[Talk-us] Available Building Footprints

Tue Mar 28 18:30:15 UTC 2017

On Tue, Mar 28, 2017 at 1:46 PM, Nathan Mixter <nmixter at gmail.com> wrote:
> Denis was right on with his response, and those are the type or responses
> that we need if ... and I do say if ... this project is to move forward.
> There are several hurdles in using this data, one being the size and scope.
> That is why the wiki page was created was to hash out the best way to
> proceed from people who have successfully done large scale imports. The data
> can't be reviewed effectively as one big file. The project is still young,
> and before we can even post on the imports list we need to have a procedure
> in place.
>
> Let's continue to pool resources and add ideas and suggestions to the wiki
> page as we look into the possibility of importing this data. Looking forward
> to hearing what others have to say and the ideas we can come up with
> together.

You correctly observe that the first job is to get the data split into
manageable pieces so that people can review the data quality and the
extent to which it's duplicative of what's already there. A bad import
is worse than no import, and an import that overwrites the hard work
of local mappers is many times as bad - it loses good data, brings in
bad data, and risks losing good mappers, which dries up future good
data.

I've done at most 'medium-scale' imports (a few hundred or a few
thousand multipolygons, representing boundaries of things like parks
and forests). Even with those, I found that raw shapefiles and
conversion to .OSM format was totally inadequate. The approach I took
was to pour the shapefiles into PostGIS using ogr2ogr, and then
preprocess the data there (making topology consistent, simplifying
ways, . I was then able to break things into manageable pieces,
produce individual .OSM files, and start the hard work of
conflation. For the "New York State DEC Lands", the import turned into
nearly 1500 separate changesets, and a few of those were pretty
unmanageable (Saranac Lakes Wild Forest took hours to conflate, with
all the shoreline.)

I would think that someone who is not fluent enough with some
geospatial database (PostGIS, SpatiaLite, Oracle Spatial, ArcGIS's
homegrown database, whatever...) is probably a poor choice of
individual to lead a major import.  If tasks are to be effectively
subdivided, someone needs to work out how the data are partitioned,
both from the spatial perspective (political boundaries?  census
enumeration districts? Groups of city blocks?) and the technological
perspective. (How is the split to be done? How are things patched
together at the margins? How are preëxisting data identified as
candidates for conflation? How is inconsistent topology to
be addressed?) Someone who cannot work with this sort
of file merely because of its size is likely not to have the
background to do these other tasks competently.

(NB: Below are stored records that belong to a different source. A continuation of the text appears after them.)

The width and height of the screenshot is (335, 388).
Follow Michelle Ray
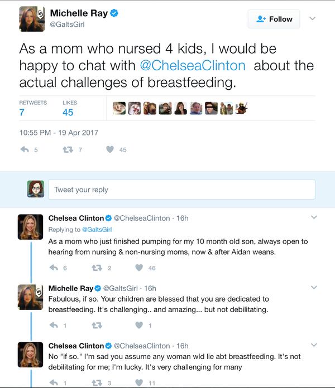coord(274,19)
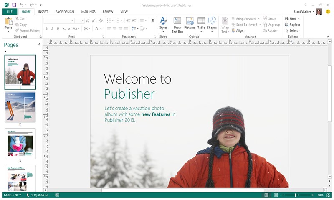Click the Find button in Editing group
The image size is (334, 200).
(290, 19)
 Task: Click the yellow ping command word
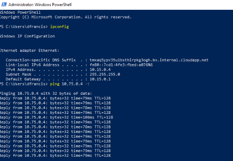[x=55, y=84]
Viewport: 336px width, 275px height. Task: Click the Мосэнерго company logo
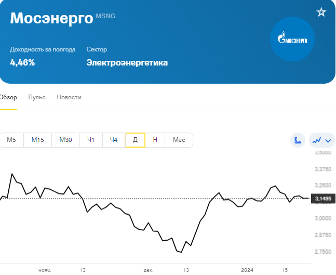tap(292, 39)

These tasks must be done by the project leader or a trusted delegate.
They cannot simply be farmed out to the community - or rather, farming
them out will succeed only if someone in the community steps forward
to do them, becoming de facto the project leader.

As long as the Wiki page is merely identifying this as a potential
project that someone might sign up for someday, thatś fine. As it
stands, it is incoherent as a project proposal.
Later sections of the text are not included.